[Start Passage to read]

The iteration counts set in this way are understood to be lower bounds. The final number of iterations is dependent on the solver island, see Island Management for more information.

In general, and in particular when the bodies are subject to contact or other constraints, one cannot expect that the reported body velocity will match the position difference between two simulation steps. This is because the solver uses a split impulse strategy for resolving geometric (position) and velocity error separately: Position iterations solve for both geometric and velocity error. They do so by including the geometric error in the velocity-level constraint equation as a bias term, which biases the post-solve velocities towards values that reduce the geometric error after integration. These post-solve velocities resulting from the position iterations are used for integrating the body transforms at the end of a time step. On the contrary, velocity iterations only solve for velocity error, i.e., their bias is zero except in some specific cases (see e.g., Px1DConstraintFlag::eKEEPBIAS, Compliant Contacts). Due to the absence of the geometric bias in the velocity iterations, they do not operate on the same constraint equations as the position iterations. The velocity iterations’ post-solve velocities are the velocities that are carried across frames and they are reported in the corresponding body velocity fields (e.g., PxRigidBody::getLinearVelocity()).

Note

The Temporal Gauss Seidel solver will become the default solver. We recommend using one velocity iteration by default.

[End Passage to read]
[Start Recorded information]

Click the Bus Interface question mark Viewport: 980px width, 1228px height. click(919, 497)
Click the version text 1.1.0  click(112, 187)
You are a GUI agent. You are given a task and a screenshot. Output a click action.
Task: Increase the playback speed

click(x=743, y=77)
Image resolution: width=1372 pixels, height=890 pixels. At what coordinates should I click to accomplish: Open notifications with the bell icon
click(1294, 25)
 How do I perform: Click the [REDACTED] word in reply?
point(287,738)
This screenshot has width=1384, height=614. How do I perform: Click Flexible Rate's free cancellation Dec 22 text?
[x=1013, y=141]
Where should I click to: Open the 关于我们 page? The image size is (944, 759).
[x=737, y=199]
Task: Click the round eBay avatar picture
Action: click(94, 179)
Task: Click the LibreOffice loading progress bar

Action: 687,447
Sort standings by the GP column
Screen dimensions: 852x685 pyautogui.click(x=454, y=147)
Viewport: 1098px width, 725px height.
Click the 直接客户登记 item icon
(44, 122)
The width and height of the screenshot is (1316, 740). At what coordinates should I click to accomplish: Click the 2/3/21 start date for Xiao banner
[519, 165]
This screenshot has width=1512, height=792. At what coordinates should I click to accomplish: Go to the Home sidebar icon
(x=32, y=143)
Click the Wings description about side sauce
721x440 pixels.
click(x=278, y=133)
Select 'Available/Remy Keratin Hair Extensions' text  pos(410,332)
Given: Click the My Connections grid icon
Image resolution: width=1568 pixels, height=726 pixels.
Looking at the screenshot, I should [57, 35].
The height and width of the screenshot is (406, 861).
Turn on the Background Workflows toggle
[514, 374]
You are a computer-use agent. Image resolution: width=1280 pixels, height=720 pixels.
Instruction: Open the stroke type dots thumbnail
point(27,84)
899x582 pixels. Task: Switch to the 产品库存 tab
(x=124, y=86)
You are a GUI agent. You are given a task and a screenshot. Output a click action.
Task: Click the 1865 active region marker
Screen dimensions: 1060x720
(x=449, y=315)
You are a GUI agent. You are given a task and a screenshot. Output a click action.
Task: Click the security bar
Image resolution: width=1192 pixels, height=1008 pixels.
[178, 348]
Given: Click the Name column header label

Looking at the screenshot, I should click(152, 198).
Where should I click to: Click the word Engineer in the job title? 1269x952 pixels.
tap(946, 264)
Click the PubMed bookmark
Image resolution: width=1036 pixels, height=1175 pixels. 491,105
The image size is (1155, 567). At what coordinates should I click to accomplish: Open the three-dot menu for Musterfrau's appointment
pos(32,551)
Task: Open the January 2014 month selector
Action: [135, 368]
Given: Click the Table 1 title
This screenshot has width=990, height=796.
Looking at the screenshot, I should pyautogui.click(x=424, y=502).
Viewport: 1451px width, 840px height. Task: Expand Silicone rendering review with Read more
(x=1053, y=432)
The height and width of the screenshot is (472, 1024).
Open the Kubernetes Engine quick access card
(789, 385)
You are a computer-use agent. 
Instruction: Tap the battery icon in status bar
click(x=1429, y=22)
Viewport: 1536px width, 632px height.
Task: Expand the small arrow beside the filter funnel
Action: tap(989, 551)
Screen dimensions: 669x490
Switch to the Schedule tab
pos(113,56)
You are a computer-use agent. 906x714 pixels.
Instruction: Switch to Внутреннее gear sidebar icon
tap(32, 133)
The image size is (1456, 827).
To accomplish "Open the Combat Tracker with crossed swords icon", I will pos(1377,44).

[End Recorded information]

▶ Required work:
(1) In the passage on solver iterations, which velocities are used to integrate the body transforms at the end of a time step?
(2) Write the next part of the passage on solver iterations, picking up after its final sentence.

▶ Outputs in order:
(1) The post-solve velocities that result from the position iterations.

(2)
Typically it is only necessary to significantly increase these values for objects with lots of joints and a small tolerance for joint error. If you find a need to use a setting higher than 30, you may wish to reconsider the configuration of your simulation.

The solver groups contacts into friction patches; friction patches are groups of contacts which share the same materials and have similar contact normals. However, the solver permits a maximum of 32 friction patches per contact manager (pair of shapes). If more than 32 friction patches are produced, which may be due to very complex collision geometry or very large contact offsets, the solver will ignore the remaining friction patches. A warning will be issued in checked/debug builds when this happens.

Projected Gauss-Seidel and Temporal Gauss-Seidel#

PhysX supports two types of solvers: the Projected Gauss-Seidel-style (PGS) solver and the Temporal Gauss-Seidel (TGS) solver, which was introduced in PhysX 5.1. TGS is generally the recommended solver and will become the default soon, but as an alternative and for backwards compatibility the standard PGS solver is still available. Both solvers are available for CPU and GPU simulation.

The solver can be configured on a per-scene basis through the PxSceneDesc::solverType field. This choice is an immutable scene property that must be set before the scene is constructed.

Both solvers utilize the same equations of motion and feature implicit time discretization with approximations. However, they employ different strategies to enforce desired constraints. For a detailed justification of the approximations, see the XPBD paper (Macklin et al., 2016), specifically Chapter 4. Also refer to the section on solver iterations (Solver Iterations).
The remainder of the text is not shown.